Modular Groups of Quantum Fields in Thermal States

TL;DR

This paper explores the structure of modular groups in quantum fields at thermal equilibrium, revealing geometric descriptions of modular flows and their relation to temperature and domain boundaries.

Contribution

It provides a detailed analysis of modular flows in thermal quantum fields, including geometric interpretations and the connection to ground states and the Unruh effect.

Findings

Modular flows in thermal states have simple geometric descriptions in 2D models.

At large distances, the flow pattern resembles time translations.

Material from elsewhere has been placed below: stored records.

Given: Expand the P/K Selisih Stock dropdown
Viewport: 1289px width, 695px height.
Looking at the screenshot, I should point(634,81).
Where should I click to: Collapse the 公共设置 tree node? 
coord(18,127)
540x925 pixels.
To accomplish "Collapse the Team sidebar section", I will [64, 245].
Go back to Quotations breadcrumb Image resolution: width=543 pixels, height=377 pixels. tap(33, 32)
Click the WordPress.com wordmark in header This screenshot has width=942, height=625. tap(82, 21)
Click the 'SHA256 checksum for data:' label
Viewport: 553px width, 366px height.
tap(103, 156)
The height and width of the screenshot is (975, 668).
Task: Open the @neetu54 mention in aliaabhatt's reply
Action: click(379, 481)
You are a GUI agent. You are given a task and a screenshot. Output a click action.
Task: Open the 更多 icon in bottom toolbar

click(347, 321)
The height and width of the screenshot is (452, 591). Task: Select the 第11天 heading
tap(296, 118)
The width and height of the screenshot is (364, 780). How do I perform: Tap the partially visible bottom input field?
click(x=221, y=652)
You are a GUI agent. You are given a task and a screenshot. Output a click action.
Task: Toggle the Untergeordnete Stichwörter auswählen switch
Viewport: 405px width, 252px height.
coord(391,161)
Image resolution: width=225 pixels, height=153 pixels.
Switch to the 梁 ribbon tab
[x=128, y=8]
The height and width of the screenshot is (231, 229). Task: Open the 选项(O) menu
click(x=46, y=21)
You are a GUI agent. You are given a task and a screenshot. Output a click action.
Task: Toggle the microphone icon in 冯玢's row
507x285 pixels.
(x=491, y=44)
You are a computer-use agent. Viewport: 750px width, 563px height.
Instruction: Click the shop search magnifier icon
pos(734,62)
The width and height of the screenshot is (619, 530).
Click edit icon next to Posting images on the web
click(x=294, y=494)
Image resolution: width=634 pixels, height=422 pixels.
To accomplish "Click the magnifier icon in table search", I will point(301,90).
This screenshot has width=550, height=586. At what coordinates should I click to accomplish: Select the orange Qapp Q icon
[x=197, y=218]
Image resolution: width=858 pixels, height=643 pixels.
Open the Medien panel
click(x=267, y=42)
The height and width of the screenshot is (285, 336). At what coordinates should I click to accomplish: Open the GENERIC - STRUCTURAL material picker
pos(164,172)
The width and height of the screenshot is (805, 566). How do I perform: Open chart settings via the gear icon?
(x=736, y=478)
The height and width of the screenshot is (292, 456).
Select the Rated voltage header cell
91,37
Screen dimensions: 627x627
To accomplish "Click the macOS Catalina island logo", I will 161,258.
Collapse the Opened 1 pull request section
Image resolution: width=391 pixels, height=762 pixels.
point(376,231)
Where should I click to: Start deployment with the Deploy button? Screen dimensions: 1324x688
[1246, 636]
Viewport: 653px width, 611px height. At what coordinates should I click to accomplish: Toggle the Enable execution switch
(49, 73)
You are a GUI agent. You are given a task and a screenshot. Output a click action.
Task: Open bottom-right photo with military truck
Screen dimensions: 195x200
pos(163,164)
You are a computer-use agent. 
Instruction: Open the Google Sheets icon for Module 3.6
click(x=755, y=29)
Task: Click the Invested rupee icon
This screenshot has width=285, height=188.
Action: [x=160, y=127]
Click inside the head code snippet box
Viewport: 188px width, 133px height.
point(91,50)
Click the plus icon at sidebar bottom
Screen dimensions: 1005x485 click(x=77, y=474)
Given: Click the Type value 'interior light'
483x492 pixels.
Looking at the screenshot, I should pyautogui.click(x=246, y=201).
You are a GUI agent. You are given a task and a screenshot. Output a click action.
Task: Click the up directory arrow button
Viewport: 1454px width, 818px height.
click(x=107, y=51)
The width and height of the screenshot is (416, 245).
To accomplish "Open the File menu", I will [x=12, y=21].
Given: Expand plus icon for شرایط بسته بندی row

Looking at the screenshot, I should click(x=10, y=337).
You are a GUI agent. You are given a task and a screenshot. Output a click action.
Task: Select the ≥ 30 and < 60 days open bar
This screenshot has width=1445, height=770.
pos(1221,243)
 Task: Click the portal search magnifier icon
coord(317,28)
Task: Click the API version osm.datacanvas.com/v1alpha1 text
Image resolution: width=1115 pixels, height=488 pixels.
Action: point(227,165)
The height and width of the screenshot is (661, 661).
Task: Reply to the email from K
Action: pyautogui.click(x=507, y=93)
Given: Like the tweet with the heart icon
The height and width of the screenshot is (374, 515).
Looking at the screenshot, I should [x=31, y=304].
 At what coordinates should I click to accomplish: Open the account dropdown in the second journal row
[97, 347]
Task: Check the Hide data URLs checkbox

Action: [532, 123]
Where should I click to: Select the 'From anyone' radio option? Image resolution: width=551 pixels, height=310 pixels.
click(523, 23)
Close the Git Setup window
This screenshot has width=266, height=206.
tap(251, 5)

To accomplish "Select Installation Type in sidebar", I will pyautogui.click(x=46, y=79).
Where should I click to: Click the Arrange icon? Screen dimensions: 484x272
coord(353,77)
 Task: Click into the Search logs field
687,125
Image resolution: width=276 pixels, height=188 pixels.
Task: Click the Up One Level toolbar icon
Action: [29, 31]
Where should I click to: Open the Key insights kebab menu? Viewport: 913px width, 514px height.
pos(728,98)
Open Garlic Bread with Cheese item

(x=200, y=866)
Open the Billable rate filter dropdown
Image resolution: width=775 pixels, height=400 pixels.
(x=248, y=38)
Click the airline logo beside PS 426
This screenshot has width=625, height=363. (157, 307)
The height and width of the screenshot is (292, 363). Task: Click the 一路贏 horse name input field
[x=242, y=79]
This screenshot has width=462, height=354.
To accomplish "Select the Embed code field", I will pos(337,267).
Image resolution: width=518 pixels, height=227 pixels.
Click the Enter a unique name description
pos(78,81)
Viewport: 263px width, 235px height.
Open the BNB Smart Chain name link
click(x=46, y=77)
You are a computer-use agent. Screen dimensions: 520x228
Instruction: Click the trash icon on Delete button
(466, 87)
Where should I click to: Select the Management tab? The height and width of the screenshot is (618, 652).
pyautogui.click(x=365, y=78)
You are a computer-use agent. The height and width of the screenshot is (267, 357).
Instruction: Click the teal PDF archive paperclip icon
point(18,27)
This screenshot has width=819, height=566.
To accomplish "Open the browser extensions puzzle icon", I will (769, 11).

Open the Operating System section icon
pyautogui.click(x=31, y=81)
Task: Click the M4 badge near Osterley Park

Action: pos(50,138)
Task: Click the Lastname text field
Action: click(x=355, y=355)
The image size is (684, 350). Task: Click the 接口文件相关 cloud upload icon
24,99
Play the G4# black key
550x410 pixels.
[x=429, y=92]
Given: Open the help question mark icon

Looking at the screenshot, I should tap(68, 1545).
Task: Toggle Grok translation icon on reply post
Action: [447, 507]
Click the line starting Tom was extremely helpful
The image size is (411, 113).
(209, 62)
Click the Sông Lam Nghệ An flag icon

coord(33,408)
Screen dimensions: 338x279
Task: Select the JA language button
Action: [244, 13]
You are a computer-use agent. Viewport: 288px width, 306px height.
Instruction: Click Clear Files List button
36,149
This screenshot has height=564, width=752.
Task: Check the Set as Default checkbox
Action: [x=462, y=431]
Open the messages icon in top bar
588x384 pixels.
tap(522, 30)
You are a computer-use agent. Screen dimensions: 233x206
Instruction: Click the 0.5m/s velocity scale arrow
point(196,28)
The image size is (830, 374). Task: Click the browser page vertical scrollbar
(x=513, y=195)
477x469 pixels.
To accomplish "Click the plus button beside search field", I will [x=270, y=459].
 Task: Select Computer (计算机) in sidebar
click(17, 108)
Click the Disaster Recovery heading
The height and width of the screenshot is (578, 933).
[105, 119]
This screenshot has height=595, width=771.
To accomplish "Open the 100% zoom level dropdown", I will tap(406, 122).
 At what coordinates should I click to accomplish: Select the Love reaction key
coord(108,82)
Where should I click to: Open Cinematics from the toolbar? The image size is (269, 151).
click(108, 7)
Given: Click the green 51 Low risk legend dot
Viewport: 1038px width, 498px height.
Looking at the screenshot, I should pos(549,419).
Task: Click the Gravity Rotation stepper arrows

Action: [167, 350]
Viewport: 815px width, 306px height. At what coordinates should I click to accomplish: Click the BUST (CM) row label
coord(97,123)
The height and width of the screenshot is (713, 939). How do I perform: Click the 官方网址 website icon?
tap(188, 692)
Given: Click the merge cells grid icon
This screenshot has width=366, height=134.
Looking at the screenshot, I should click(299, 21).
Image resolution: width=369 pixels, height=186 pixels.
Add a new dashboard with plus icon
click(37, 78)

Near domain boundaries, the flow approximates zero-temperature results.

Abstract

For a quantum field in a thermal equilibrium state we discuss the group generated by time translations and the modular action associated with an algebra invariant under half-sided translations. The modular flows associated with the algebras of the forward light cone and a space-like wedge admit a simple geometric description in two dimensional models that factorize in light-cone coordinates. At large distances from the domain boundary compared to the inverse temperature the flow pattern is essentially the same as time translations, whereas the zero temperature results are approximately reproduced close to the edge of the wedge and the apex of the cone. Associated with each domain there is also a one parameter group with a positive generator, for which the thermal state is a ground state. Formally, this may be regarded as a certain converse of the Unruh-effect.